Review Summary: close enough, welcome back Swirlies.
Somewhere, a solitary angel clangs a scuffed up fender jazzmaster against the gates of heaven. Upon hearing no response, the angel stomps on a fuzz box and clangs again, sparking circuit boards into a shower of technicolor crayon scrawls. Her name is julie, and she likes to watch things explode.
Okay, julie is actually three young adults in a trench coat, and heaven is just Orange County, but that doesn’t detract from the group’s ability to transcend space and time like only an angel could. The trio formed in 2020, during the height of a pandemic that sent a generation of disaffected youth scurrying into backroom corridors of the old internet musicsphere to be haunted by dust bunnies in the shape of Thurston Moore and Kevin Shields. To this effect,
my anti-aircraft friend feels very much like the culmination of restless nights spent absorbing blue light and falling down rabbit holes of “similar artist” hyperlinks in order to piece together a blueprint.

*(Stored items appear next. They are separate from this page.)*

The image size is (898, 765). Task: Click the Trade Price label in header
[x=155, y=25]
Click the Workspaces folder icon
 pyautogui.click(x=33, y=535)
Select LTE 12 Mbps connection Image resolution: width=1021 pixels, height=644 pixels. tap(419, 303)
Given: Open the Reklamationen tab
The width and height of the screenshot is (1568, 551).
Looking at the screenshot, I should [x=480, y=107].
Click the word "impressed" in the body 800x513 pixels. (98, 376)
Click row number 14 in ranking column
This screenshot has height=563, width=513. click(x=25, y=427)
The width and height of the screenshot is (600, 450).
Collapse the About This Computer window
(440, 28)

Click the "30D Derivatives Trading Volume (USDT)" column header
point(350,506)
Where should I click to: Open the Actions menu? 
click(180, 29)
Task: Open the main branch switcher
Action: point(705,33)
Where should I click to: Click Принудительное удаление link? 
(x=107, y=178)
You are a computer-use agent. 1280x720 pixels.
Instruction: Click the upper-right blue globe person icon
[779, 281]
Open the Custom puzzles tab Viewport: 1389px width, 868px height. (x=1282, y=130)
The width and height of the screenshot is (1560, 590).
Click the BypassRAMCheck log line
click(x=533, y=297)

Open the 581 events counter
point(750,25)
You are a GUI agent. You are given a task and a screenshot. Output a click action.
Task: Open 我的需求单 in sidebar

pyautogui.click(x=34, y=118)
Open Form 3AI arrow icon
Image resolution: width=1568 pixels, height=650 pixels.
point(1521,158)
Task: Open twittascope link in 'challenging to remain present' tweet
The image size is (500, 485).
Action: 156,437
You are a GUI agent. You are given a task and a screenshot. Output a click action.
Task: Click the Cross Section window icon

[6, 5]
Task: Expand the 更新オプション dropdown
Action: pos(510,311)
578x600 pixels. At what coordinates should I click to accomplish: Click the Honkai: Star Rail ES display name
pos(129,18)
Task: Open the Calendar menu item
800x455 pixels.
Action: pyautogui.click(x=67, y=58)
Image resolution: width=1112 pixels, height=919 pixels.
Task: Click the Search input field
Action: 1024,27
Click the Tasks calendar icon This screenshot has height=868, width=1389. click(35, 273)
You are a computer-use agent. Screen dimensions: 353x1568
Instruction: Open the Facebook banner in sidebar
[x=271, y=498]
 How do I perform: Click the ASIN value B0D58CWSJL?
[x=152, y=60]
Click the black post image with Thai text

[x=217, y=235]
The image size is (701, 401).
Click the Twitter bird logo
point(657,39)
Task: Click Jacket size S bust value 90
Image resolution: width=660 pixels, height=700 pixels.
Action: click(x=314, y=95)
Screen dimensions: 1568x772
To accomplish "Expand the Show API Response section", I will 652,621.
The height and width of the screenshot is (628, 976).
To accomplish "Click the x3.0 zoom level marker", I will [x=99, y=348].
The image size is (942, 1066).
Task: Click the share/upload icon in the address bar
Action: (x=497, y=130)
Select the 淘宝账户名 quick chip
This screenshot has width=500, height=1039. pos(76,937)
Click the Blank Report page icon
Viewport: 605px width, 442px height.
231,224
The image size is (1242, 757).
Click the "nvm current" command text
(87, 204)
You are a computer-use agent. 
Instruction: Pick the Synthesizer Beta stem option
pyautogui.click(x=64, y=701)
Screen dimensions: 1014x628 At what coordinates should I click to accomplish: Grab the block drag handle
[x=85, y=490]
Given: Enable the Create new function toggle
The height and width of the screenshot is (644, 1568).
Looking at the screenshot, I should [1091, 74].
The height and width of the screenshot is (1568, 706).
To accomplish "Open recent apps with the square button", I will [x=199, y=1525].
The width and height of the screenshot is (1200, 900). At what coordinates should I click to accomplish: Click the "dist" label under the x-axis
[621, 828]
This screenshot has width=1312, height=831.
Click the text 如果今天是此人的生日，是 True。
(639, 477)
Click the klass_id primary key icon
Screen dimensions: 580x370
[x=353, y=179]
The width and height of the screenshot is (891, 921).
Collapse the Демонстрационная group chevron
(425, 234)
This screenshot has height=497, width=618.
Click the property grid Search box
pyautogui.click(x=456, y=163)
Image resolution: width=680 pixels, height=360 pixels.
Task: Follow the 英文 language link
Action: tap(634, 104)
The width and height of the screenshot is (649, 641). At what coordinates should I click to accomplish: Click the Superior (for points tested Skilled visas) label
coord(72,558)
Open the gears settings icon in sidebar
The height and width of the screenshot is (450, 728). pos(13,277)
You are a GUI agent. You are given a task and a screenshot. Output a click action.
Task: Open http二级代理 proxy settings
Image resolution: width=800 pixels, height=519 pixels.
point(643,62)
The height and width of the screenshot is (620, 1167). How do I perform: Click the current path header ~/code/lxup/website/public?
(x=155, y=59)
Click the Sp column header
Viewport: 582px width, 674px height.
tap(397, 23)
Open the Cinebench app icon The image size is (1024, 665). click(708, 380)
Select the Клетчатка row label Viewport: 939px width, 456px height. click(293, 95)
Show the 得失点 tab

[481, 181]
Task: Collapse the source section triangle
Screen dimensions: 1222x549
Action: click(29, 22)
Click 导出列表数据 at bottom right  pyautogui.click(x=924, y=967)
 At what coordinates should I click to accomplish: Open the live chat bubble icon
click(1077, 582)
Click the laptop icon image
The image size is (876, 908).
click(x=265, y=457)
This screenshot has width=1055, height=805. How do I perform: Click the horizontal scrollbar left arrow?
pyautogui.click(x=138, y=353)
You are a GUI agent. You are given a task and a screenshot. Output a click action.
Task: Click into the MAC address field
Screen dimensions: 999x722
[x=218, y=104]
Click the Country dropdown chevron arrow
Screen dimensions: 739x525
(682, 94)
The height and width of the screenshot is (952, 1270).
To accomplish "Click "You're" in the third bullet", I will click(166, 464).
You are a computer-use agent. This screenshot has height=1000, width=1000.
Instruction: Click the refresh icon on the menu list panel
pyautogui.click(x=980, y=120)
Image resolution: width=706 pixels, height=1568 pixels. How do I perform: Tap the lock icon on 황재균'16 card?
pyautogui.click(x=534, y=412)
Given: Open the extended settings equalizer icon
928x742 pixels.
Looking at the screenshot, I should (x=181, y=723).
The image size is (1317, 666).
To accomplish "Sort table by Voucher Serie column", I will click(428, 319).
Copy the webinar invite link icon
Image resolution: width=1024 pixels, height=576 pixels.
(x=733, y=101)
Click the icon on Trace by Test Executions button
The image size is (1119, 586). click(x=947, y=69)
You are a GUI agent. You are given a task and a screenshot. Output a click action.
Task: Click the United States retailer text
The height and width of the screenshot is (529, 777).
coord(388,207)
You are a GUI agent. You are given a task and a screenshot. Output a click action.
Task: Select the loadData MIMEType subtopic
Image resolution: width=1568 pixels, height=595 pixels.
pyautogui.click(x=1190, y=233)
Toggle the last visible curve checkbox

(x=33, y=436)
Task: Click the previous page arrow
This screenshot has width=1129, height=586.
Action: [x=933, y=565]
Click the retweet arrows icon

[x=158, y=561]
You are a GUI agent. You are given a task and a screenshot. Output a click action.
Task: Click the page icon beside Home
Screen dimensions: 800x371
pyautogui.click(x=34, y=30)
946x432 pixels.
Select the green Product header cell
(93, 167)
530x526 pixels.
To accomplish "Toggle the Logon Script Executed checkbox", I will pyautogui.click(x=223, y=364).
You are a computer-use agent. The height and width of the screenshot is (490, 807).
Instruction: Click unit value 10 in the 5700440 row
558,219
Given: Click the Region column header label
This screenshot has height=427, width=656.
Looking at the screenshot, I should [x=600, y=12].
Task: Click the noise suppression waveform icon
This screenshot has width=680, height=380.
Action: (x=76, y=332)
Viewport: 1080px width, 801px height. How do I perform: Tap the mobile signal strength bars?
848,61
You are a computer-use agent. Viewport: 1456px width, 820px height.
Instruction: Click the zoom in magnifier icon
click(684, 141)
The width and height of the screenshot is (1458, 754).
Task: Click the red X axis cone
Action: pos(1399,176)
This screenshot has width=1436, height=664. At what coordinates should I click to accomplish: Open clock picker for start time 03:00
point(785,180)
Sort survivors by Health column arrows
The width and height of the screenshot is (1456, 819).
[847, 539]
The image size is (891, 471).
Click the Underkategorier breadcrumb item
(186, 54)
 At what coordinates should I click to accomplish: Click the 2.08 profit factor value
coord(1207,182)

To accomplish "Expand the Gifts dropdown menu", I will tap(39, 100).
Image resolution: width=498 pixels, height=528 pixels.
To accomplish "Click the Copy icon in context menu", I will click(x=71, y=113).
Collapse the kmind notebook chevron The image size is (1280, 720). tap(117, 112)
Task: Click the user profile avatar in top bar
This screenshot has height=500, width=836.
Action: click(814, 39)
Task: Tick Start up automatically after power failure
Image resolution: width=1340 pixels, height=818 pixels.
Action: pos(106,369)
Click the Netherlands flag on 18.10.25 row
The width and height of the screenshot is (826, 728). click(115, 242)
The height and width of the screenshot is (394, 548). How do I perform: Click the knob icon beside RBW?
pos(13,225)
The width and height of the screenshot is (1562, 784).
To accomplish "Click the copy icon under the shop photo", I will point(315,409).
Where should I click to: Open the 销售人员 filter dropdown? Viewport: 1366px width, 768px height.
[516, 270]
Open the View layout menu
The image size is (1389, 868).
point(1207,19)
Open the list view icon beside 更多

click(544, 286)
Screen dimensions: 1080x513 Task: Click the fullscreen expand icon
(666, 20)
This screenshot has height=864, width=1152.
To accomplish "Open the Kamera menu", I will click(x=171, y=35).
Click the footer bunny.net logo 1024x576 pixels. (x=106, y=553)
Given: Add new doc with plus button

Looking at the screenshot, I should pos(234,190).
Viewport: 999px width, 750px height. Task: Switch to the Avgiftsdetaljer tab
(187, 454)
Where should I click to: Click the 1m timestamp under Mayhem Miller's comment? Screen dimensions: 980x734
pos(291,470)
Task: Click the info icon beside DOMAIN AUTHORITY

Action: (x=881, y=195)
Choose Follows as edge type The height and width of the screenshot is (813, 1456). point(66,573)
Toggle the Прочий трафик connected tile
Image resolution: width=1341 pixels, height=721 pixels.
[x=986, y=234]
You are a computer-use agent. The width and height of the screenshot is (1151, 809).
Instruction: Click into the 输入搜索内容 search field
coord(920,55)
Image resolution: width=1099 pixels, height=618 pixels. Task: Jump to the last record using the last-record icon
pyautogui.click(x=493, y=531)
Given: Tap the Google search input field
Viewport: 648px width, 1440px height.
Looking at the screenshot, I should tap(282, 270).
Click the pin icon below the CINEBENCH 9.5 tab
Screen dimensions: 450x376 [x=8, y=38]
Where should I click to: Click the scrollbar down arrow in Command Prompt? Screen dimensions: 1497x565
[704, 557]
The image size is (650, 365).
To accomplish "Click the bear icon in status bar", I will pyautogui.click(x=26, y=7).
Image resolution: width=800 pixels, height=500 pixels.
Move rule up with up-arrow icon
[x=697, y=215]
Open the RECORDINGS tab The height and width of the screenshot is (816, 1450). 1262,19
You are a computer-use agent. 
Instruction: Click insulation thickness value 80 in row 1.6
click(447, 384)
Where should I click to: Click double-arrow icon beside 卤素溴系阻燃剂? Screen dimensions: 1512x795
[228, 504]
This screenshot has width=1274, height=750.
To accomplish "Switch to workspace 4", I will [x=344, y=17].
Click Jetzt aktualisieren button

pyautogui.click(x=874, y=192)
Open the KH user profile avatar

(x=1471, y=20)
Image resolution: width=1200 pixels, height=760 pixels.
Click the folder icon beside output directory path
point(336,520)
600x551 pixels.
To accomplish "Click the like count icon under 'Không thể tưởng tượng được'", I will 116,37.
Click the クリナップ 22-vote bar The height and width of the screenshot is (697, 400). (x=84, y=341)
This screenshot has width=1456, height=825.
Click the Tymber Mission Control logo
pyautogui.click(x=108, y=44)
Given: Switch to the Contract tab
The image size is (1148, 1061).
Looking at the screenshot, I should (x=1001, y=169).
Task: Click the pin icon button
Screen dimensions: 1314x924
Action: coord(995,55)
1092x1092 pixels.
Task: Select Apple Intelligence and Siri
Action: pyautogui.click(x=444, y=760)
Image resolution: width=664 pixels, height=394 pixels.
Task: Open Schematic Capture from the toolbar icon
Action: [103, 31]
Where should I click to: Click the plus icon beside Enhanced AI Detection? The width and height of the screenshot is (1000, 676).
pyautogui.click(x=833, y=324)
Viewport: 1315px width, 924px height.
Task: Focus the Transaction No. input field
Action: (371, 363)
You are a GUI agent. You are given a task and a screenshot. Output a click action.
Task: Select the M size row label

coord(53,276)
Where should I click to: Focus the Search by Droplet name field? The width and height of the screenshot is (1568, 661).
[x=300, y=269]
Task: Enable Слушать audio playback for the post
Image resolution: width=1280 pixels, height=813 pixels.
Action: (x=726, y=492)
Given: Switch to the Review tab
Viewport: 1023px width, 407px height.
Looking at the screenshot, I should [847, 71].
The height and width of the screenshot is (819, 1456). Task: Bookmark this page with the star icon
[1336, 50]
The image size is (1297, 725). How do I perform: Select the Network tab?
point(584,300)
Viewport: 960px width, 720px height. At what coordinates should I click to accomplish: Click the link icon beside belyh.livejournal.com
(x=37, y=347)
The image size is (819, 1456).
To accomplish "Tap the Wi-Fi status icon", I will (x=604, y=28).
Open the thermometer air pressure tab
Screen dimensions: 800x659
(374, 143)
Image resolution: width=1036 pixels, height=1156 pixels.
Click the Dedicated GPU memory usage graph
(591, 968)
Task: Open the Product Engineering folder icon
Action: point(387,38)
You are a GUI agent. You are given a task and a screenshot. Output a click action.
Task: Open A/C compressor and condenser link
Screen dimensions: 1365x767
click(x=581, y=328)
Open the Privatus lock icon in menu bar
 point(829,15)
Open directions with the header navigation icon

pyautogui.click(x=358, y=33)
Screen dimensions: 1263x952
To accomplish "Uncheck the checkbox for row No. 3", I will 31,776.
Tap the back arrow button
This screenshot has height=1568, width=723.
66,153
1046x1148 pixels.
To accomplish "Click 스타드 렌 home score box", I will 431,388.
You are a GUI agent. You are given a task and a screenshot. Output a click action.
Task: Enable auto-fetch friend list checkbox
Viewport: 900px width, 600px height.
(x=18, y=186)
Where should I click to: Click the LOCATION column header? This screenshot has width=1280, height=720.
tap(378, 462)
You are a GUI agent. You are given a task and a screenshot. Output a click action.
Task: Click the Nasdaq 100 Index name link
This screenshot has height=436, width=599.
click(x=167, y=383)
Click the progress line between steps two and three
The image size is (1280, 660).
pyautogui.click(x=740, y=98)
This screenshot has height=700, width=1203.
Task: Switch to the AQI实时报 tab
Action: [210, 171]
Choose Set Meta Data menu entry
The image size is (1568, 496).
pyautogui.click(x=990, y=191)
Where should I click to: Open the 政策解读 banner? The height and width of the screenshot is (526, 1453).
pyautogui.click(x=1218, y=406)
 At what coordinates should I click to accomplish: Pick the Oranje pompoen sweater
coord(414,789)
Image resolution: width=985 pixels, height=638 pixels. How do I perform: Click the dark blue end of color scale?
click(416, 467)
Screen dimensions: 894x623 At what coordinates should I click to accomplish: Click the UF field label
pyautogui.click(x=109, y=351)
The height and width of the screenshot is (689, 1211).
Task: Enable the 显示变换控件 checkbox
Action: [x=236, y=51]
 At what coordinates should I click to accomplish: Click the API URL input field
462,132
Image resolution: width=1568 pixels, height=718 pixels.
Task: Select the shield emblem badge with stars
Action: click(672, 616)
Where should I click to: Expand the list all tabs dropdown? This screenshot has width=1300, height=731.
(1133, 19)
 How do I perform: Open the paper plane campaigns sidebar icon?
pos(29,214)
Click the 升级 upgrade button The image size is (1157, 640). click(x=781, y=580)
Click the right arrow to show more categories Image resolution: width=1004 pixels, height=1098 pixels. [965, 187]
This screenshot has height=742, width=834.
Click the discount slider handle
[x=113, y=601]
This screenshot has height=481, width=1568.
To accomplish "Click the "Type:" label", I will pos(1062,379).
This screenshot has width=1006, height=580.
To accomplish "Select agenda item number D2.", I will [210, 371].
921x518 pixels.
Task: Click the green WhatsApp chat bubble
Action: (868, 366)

First song “catalogue” immediately triggers a tidal wave of nostalgia for the golden era of 90s indie rock and shoegaze, but this is more than just a throwback, it’s a faithful recreation that misses none of the marks. Punchy bass lines and off kilter jangles clang and squeal through a hefty chain of distortion, fuzz and reverb pedals as bassist Alex Brady and guitarist Keyan Pourzand trade words that are cagey with the truth but poignant nonetheless. Their dual vocal approach is the icing on the cake here—equal parts nonchalant and delicately sweet—and with Dillon Lee’s laid back and dynamic drum work to lock down the rhythm, the trio have an incredibly potent formula on their hands. The thing that really stands out to me though is the sense of patience that julie brings to their songs. In the age of overstimulation and Red 40 destroying our collective attention span, it almost feels defiant for them to just zone out on a riff or create pockets of space between ponderings. It’s an ingredient in 90s revival that often goes overlooked, but it is vital in keeping these ten songs distinct by allowing the track list to breathe.
julie doesn’t try to blend or infuse their influences in order to appear contemporary, instead they double down on an already perfect blueprint, and wind up sounding something like a downtuned Swirlies (does anything make it more obvious than the bendy start-and-stop riff during “clairbourne practice”?) with all the quiet-loud dynamics and hushed tenderness of
Love Tara. Every aspect of their vision is executed so convincingly that I have a hard time believing this album isn’t a hidden gem pulled from an ancient blogspot post with an expired mediafire link (re-up pls, amirite?). The truth is, julie just really gives a *** about their art. They sound more like peers than copycats, and their scrupulous attention to detail and authenticity is already paying dividends.
my anti-aircraft friend has cemented julie in the canon of gen z rock icons, and their future is so bright.